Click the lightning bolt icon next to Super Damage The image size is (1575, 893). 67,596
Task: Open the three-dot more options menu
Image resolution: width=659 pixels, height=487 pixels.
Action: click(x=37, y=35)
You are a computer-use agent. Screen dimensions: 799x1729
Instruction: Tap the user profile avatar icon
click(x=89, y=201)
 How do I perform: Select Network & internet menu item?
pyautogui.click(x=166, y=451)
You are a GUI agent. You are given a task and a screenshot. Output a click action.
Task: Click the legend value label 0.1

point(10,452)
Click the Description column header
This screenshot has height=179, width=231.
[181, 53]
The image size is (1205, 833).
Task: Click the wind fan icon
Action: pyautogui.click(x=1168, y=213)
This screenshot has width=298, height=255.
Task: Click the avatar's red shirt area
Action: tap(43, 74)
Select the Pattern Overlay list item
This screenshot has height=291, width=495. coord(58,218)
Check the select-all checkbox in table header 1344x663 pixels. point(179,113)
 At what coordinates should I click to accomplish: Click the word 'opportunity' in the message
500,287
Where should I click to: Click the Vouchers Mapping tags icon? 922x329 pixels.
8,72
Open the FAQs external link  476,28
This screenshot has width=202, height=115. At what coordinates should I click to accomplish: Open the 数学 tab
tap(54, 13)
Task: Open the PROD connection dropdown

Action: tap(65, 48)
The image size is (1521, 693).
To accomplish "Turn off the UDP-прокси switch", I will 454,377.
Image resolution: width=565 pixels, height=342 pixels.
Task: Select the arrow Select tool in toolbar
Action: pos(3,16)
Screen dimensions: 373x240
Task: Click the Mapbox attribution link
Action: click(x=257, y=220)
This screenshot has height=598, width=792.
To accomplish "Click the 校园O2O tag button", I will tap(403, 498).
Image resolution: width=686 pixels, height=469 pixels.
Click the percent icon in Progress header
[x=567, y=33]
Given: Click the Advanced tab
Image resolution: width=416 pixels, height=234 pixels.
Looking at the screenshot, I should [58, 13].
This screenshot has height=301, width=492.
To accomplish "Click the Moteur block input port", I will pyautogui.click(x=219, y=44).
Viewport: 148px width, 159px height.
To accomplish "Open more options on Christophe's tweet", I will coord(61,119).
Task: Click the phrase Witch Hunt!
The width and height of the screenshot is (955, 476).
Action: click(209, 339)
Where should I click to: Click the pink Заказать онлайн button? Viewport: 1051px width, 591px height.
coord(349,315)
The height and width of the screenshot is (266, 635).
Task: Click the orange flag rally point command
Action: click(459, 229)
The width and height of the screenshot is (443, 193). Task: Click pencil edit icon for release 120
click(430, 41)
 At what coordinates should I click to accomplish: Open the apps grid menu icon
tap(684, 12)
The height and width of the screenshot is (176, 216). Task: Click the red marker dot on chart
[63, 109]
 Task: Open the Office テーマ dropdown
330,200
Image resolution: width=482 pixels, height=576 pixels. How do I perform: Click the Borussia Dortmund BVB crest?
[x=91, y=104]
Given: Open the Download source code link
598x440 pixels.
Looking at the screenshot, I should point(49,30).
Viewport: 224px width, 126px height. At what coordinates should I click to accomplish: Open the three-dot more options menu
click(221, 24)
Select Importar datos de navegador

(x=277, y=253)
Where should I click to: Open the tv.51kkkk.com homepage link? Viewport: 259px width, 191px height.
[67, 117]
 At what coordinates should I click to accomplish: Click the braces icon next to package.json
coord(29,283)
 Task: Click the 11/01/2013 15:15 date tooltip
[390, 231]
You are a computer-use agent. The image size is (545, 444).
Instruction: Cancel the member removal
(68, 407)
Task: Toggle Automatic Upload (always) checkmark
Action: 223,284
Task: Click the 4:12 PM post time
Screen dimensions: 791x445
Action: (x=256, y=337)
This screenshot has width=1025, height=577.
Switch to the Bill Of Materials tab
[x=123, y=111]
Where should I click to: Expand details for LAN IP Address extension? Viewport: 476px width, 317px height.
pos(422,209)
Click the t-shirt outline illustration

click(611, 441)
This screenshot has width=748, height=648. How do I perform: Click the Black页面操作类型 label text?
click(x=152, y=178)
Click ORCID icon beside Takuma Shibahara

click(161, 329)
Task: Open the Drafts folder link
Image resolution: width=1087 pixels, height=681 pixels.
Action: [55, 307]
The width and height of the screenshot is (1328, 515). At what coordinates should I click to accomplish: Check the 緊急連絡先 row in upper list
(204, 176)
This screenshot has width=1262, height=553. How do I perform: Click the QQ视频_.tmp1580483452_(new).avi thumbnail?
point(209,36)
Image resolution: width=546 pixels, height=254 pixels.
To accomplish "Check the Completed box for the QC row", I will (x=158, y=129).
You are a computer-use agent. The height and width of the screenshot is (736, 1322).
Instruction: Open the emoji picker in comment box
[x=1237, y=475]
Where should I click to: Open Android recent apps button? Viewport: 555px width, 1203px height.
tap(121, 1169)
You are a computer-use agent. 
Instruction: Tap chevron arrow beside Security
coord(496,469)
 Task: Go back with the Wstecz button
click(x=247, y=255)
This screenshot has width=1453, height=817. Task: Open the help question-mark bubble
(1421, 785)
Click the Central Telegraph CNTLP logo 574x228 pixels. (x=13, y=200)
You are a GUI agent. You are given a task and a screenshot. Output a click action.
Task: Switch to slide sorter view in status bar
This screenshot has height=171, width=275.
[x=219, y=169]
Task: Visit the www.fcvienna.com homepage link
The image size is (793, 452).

# # # #

Exercise goal
Transcribe the lines above precisely, keeping each one unchanged.

Reply
Click the lightning bolt icon next to Super Damage The image size is (1575, 893). 67,596
Task: Open the three-dot more options menu
Image resolution: width=659 pixels, height=487 pixels.
Action: click(x=37, y=35)
You are a computer-use agent. Screen dimensions: 799x1729
Instruction: Tap the user profile avatar icon
click(x=89, y=201)
 How do I perform: Select Network & internet menu item?
pyautogui.click(x=166, y=451)
You are a GUI agent. You are given a task and a screenshot. Output a click action.
Task: Click the legend value label 0.1

point(10,452)
Click the Description column header
This screenshot has height=179, width=231.
[181, 53]
The image size is (1205, 833).
Task: Click the wind fan icon
Action: pyautogui.click(x=1168, y=213)
This screenshot has width=298, height=255.
Task: Click the avatar's red shirt area
Action: tap(43, 74)
Select the Pattern Overlay list item
This screenshot has height=291, width=495. coord(58,218)
Check the select-all checkbox in table header 1344x663 pixels. point(179,113)
 At what coordinates should I click to accomplish: Click the word 'opportunity' in the message
500,287
Where should I click to: Click the Vouchers Mapping tags icon? 922x329 pixels.
8,72
Open the FAQs external link  476,28
This screenshot has width=202, height=115. At what coordinates should I click to accomplish: Open the 数学 tab
tap(54, 13)
Task: Open the PROD connection dropdown

Action: tap(65, 48)
The image size is (1521, 693).
To accomplish "Turn off the UDP-прокси switch", I will 454,377.
Image resolution: width=565 pixels, height=342 pixels.
Task: Select the arrow Select tool in toolbar
Action: pos(3,16)
Screen dimensions: 373x240
Task: Click the Mapbox attribution link
Action: click(x=257, y=220)
This screenshot has height=598, width=792.
To accomplish "Click the 校园O2O tag button", I will tap(403, 498).
Image resolution: width=686 pixels, height=469 pixels.
Click the percent icon in Progress header
[x=567, y=33]
Given: Click the Advanced tab
Image resolution: width=416 pixels, height=234 pixels.
Looking at the screenshot, I should [58, 13].
This screenshot has height=301, width=492.
To accomplish "Click the Moteur block input port", I will pyautogui.click(x=219, y=44).
Viewport: 148px width, 159px height.
To accomplish "Open more options on Christophe's tweet", I will coord(61,119).
Task: Click the phrase Witch Hunt!
The width and height of the screenshot is (955, 476).
Action: click(209, 339)
Where should I click to: Click the pink Заказать онлайн button? Viewport: 1051px width, 591px height.
coord(349,315)
The height and width of the screenshot is (266, 635).
Task: Click the orange flag rally point command
Action: click(459, 229)
The width and height of the screenshot is (443, 193). Task: Click pencil edit icon for release 120
click(430, 41)
 At what coordinates should I click to accomplish: Open the apps grid menu icon
tap(684, 12)
The height and width of the screenshot is (176, 216). Task: Click the red marker dot on chart
[63, 109]
 Task: Open the Office テーマ dropdown
330,200
Image resolution: width=482 pixels, height=576 pixels. How do I perform: Click the Borussia Dortmund BVB crest?
[x=91, y=104]
Given: Open the Download source code link
598x440 pixels.
Looking at the screenshot, I should point(49,30).
Viewport: 224px width, 126px height. At what coordinates should I click to accomplish: Open the three-dot more options menu
click(221, 24)
Select Importar datos de navegador

(x=277, y=253)
Where should I click to: Open the tv.51kkkk.com homepage link? Viewport: 259px width, 191px height.
[67, 117]
 At what coordinates should I click to accomplish: Click the braces icon next to package.json
coord(29,283)
 Task: Click the 11/01/2013 15:15 date tooltip
[390, 231]
You are a computer-use agent. The image size is (545, 444).
Instruction: Cancel the member removal
(68, 407)
Task: Toggle Automatic Upload (always) checkmark
Action: 223,284
Task: Click the 4:12 PM post time
Screen dimensions: 791x445
Action: (x=256, y=337)
This screenshot has width=1025, height=577.
Switch to the Bill Of Materials tab
[x=123, y=111]
Where should I click to: Expand details for LAN IP Address extension? Viewport: 476px width, 317px height.
pos(422,209)
Click the t-shirt outline illustration

click(611, 441)
This screenshot has width=748, height=648. How do I perform: Click the Black页面操作类型 label text?
click(x=152, y=178)
Click ORCID icon beside Takuma Shibahara

click(161, 329)
Task: Open the Drafts folder link
Image resolution: width=1087 pixels, height=681 pixels.
Action: [55, 307]
The width and height of the screenshot is (1328, 515). At what coordinates should I click to accomplish: Check the 緊急連絡先 row in upper list
(204, 176)
This screenshot has width=1262, height=553. How do I perform: Click the QQ视频_.tmp1580483452_(new).avi thumbnail?
point(209,36)
Image resolution: width=546 pixels, height=254 pixels.
To accomplish "Check the Completed box for the QC row", I will (x=158, y=129).
You are a computer-use agent. The height and width of the screenshot is (736, 1322).
Instruction: Open the emoji picker in comment box
[x=1237, y=475]
Where should I click to: Open Android recent apps button? Viewport: 555px width, 1203px height.
tap(121, 1169)
You are a computer-use agent. 
Instruction: Tap chevron arrow beside Security
coord(496,469)
 Task: Go back with the Wstecz button
click(x=247, y=255)
This screenshot has width=1453, height=817. Task: Open the help question-mark bubble
(1421, 785)
Click the Central Telegraph CNTLP logo 574x228 pixels. (x=13, y=200)
You are a GUI agent. You are given a task and a screenshot. Output a click action.
Task: Switch to slide sorter view in status bar
This screenshot has height=171, width=275.
[x=219, y=169]
Task: Visit the www.fcvienna.com homepage link
The image size is (793, 452).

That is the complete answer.